**THE TASK**
After locating the line with "Where should I click to: Disable" below, output it and each following line exactly, stopping after the line with "Task: Click Learn". No pictures.

**Records contained in a dataset**
- Opening Delimiter -
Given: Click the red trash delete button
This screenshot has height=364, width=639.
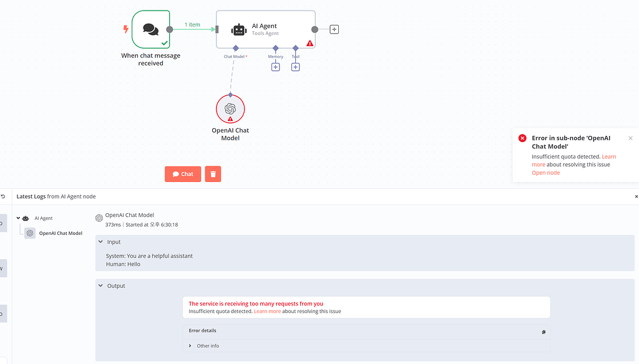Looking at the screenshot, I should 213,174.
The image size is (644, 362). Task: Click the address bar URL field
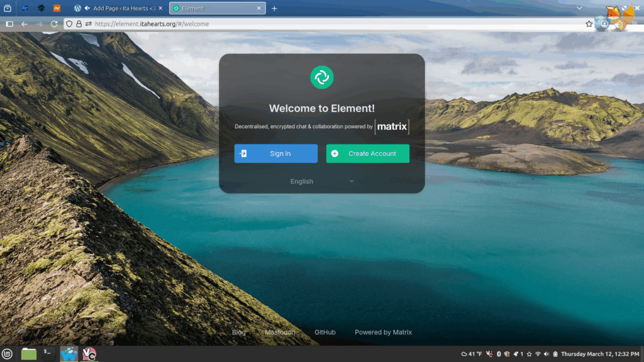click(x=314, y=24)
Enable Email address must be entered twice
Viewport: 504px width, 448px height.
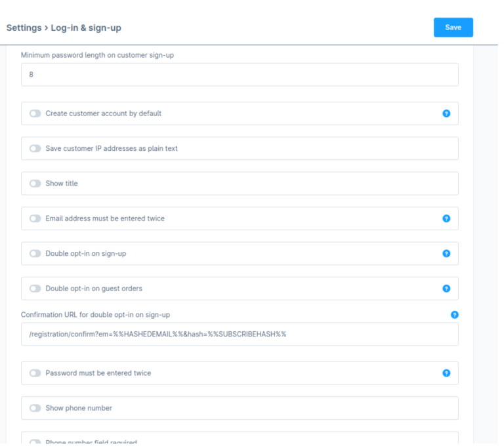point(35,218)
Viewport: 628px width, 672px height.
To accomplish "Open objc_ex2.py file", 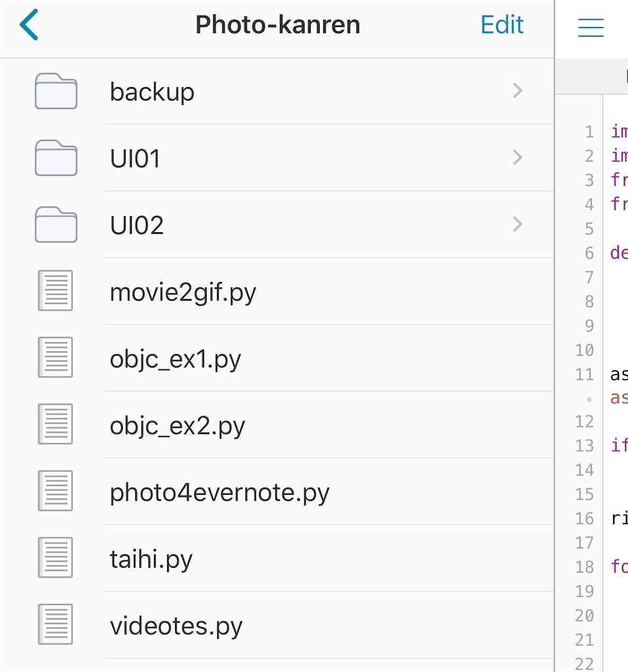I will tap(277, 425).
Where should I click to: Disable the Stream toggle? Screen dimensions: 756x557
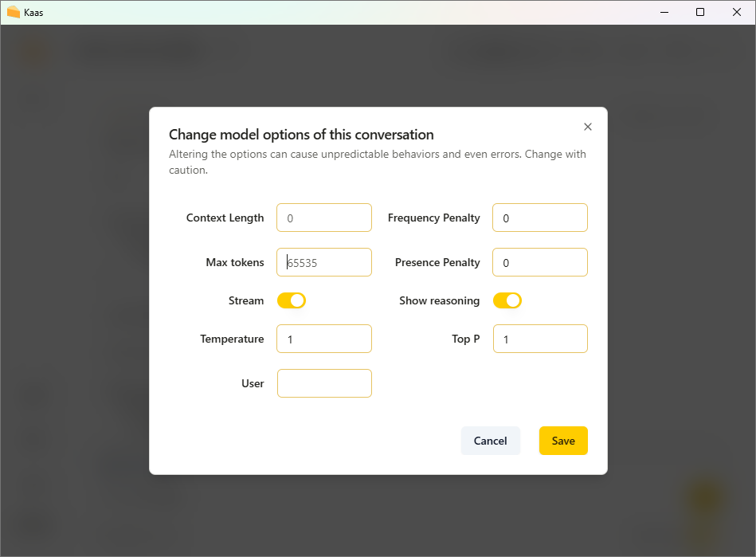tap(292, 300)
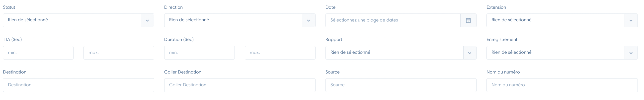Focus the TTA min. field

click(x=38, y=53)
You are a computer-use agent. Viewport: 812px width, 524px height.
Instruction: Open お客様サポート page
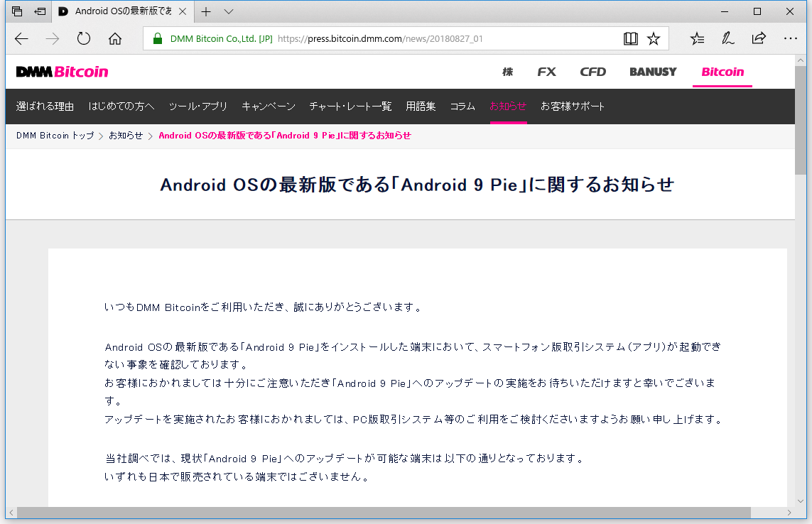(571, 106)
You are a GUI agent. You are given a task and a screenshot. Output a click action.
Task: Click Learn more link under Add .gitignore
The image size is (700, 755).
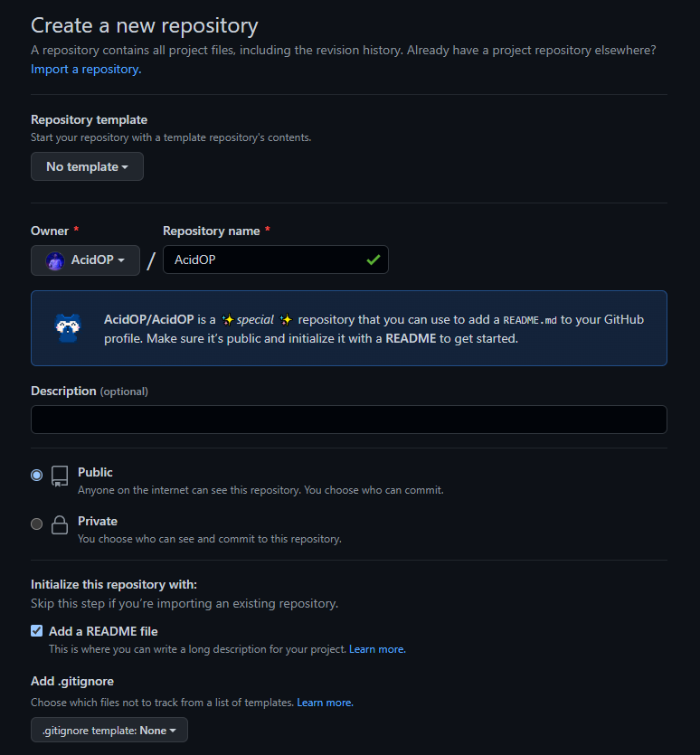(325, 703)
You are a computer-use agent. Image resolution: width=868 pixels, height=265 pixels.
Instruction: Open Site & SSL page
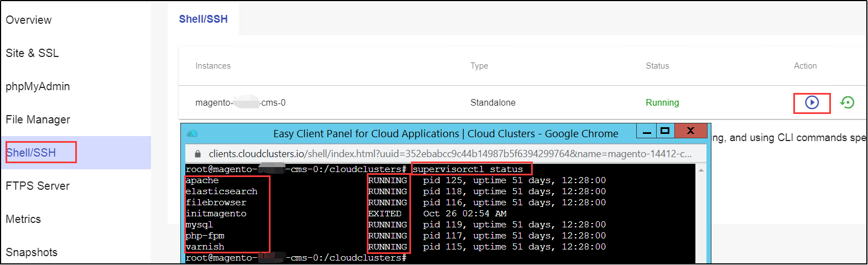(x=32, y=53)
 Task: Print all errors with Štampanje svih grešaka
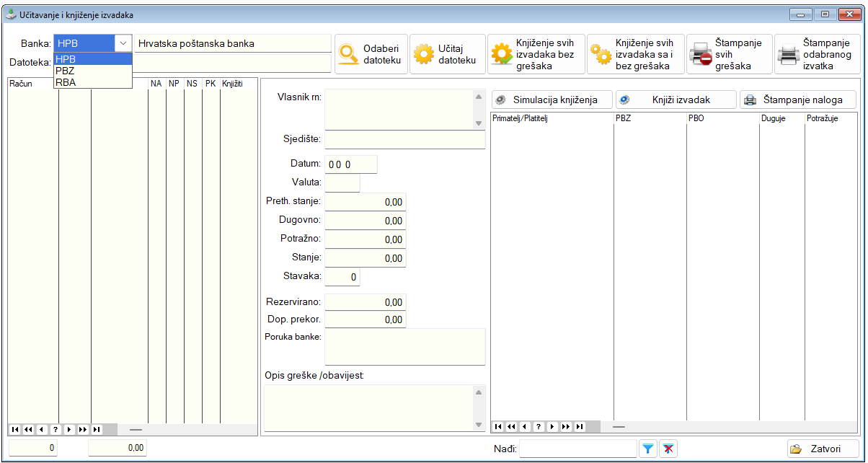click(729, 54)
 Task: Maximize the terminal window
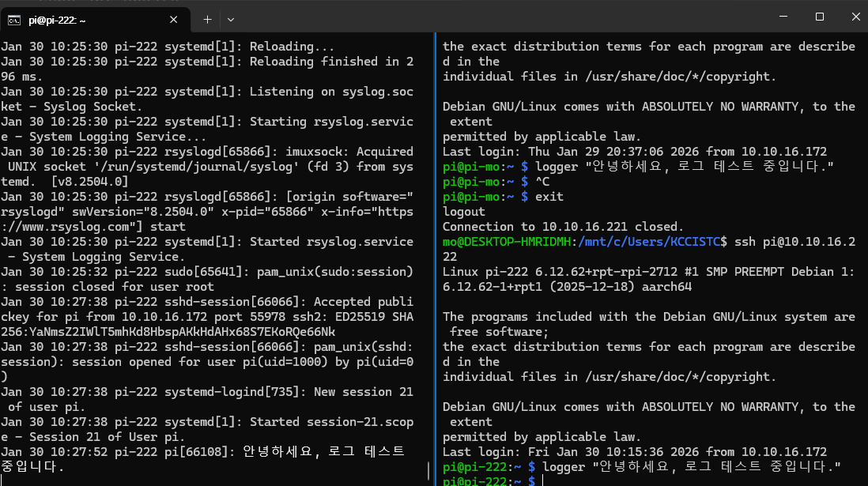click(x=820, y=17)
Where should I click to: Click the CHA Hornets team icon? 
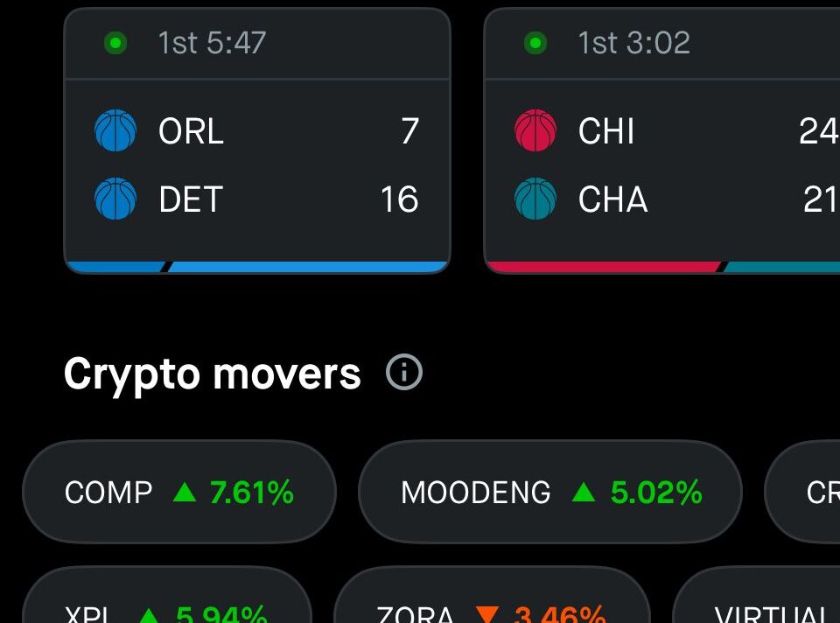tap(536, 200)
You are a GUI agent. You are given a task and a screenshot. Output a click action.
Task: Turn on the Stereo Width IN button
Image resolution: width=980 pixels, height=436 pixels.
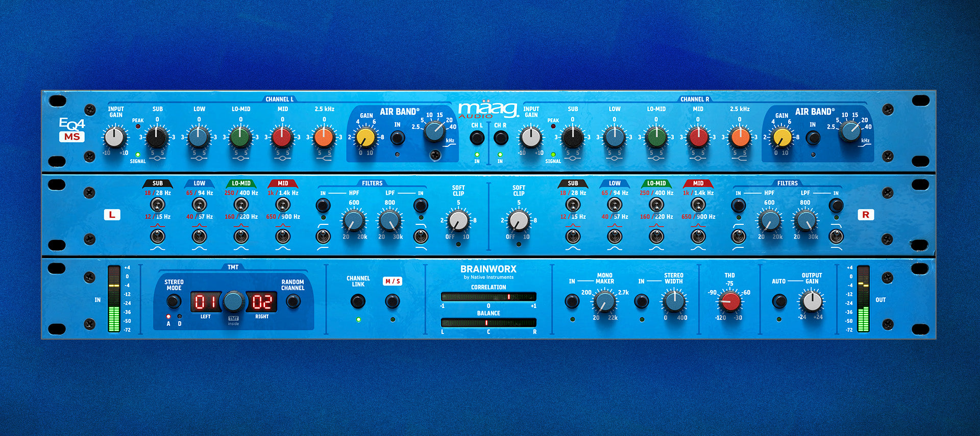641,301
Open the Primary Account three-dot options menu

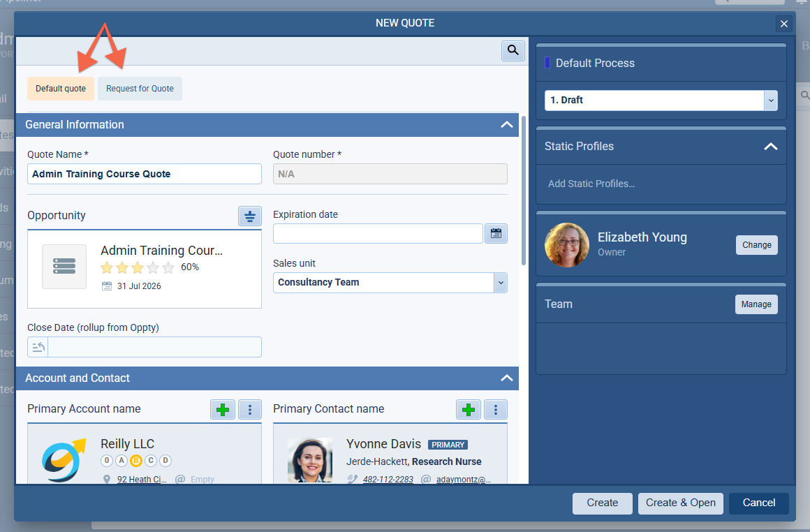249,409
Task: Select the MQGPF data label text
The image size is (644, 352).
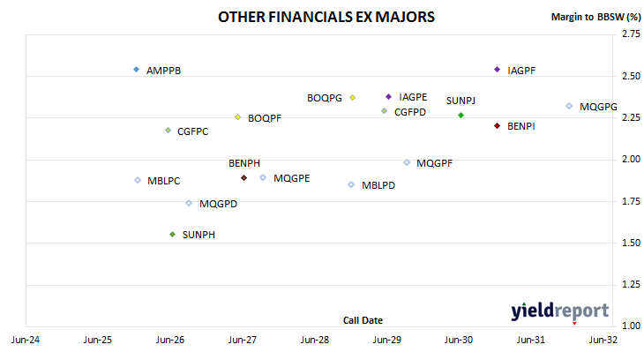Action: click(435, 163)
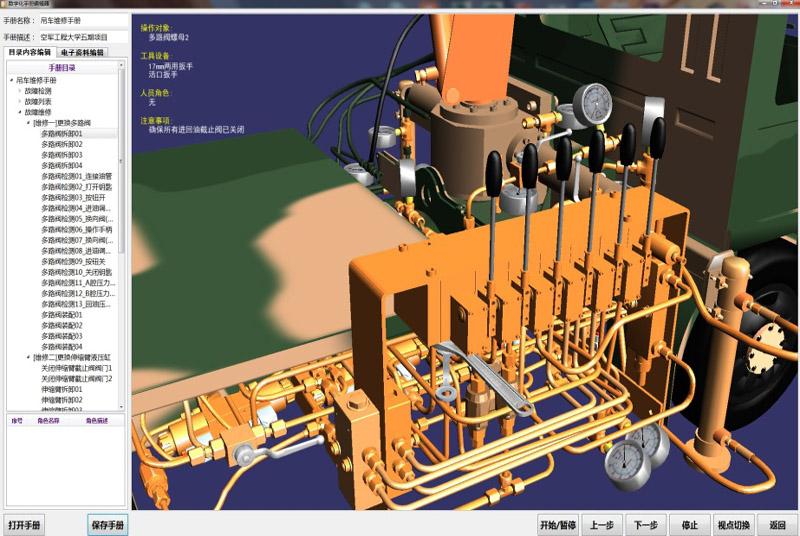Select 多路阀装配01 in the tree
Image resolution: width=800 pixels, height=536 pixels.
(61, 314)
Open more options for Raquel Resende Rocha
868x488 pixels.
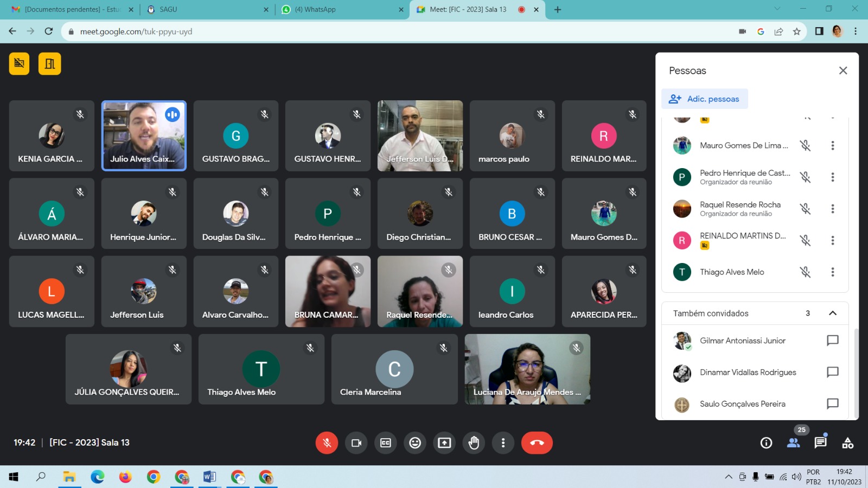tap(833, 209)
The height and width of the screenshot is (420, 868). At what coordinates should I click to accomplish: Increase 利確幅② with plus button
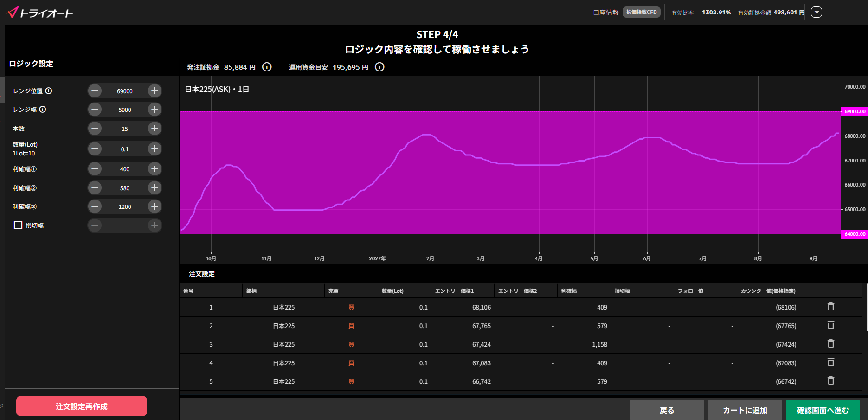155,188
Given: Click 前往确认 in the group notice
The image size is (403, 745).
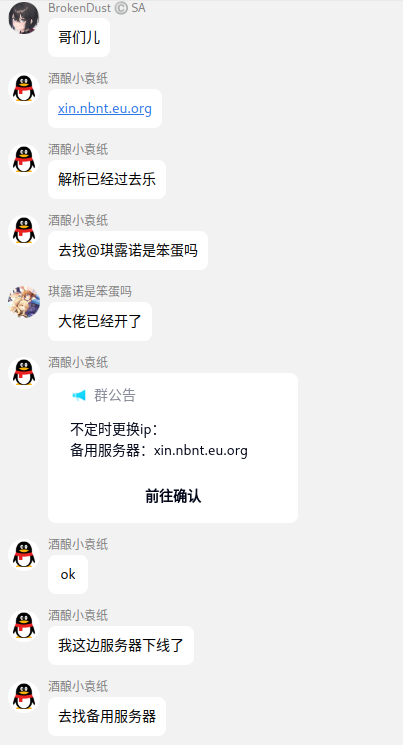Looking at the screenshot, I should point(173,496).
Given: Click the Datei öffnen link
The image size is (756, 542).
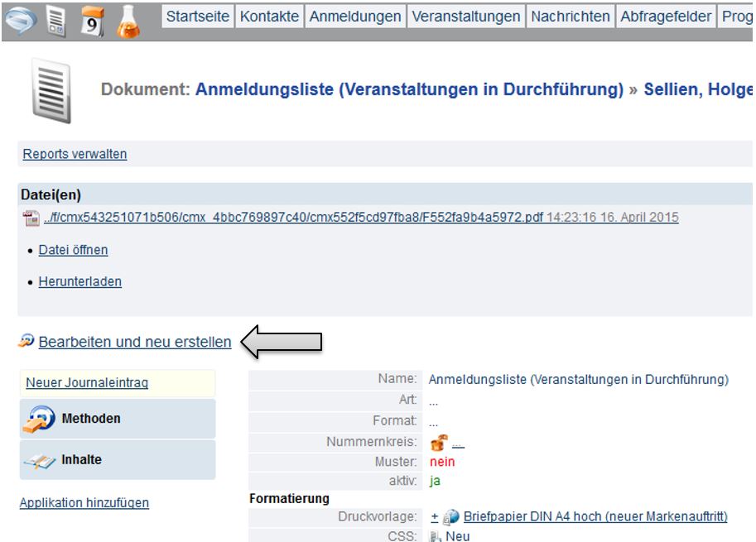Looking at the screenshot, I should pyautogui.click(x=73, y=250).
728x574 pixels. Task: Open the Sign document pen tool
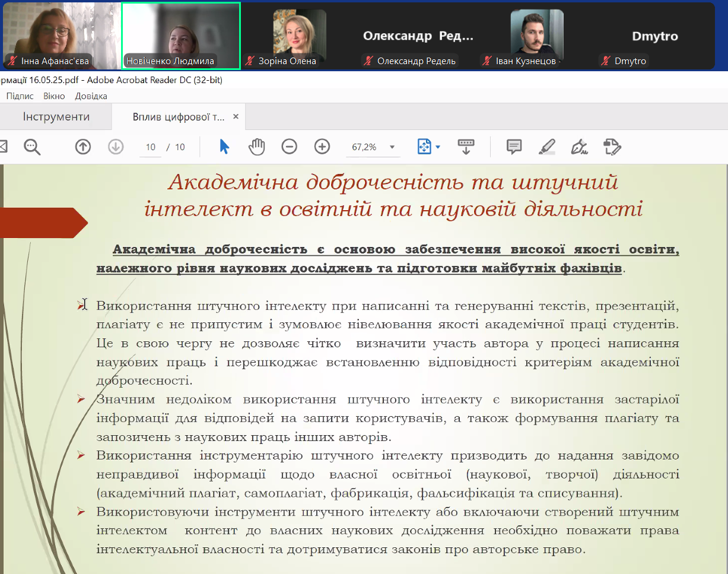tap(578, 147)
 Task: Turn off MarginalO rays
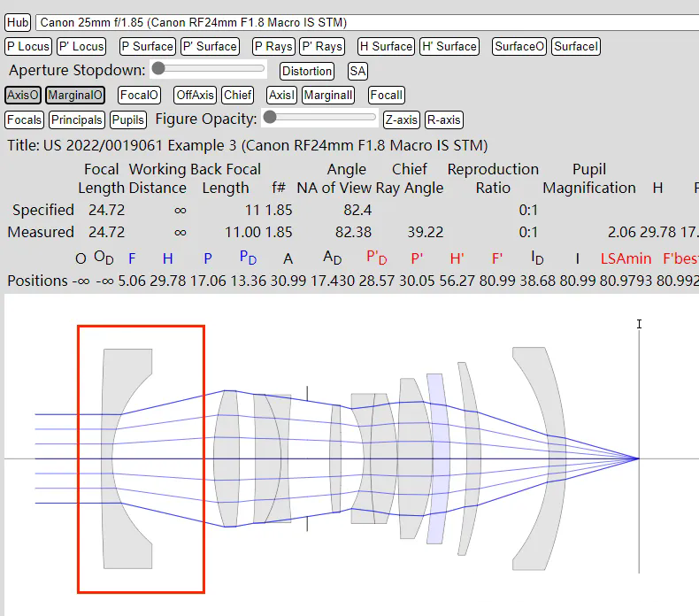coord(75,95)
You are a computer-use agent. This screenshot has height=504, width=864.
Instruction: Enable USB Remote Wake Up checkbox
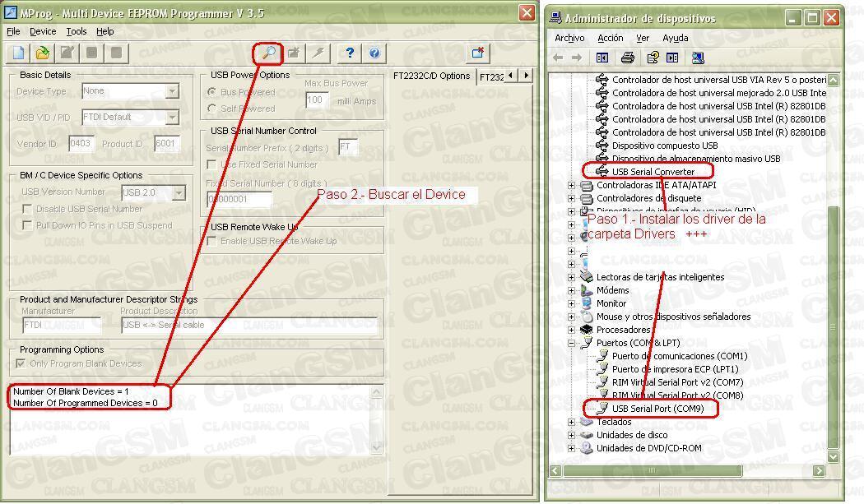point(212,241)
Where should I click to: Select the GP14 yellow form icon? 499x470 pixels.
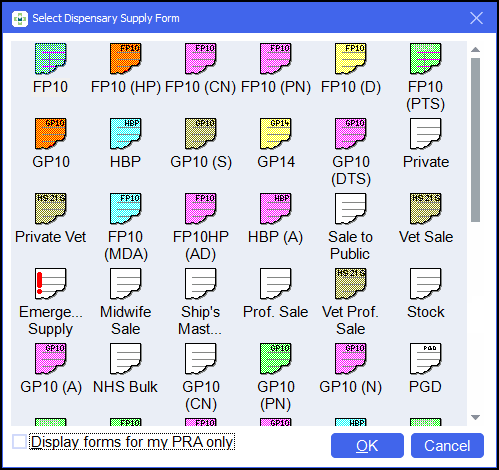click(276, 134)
- Closing Delimiter -
**SOLVED EXERCISE**
Where should I click to: Disable the Stream toggle? Screen dimensions: 756x557
tap(292, 300)
Focus the TTA min. field

click(x=38, y=53)
You are a computer-use agent. Viewport: 812px width, 524px height.
Instruction: Open お客様サポート page
(571, 106)
You are a GUI agent. You are given a task and a screenshot. Output a click action.
Task: Click Learn more link under Add .gitignore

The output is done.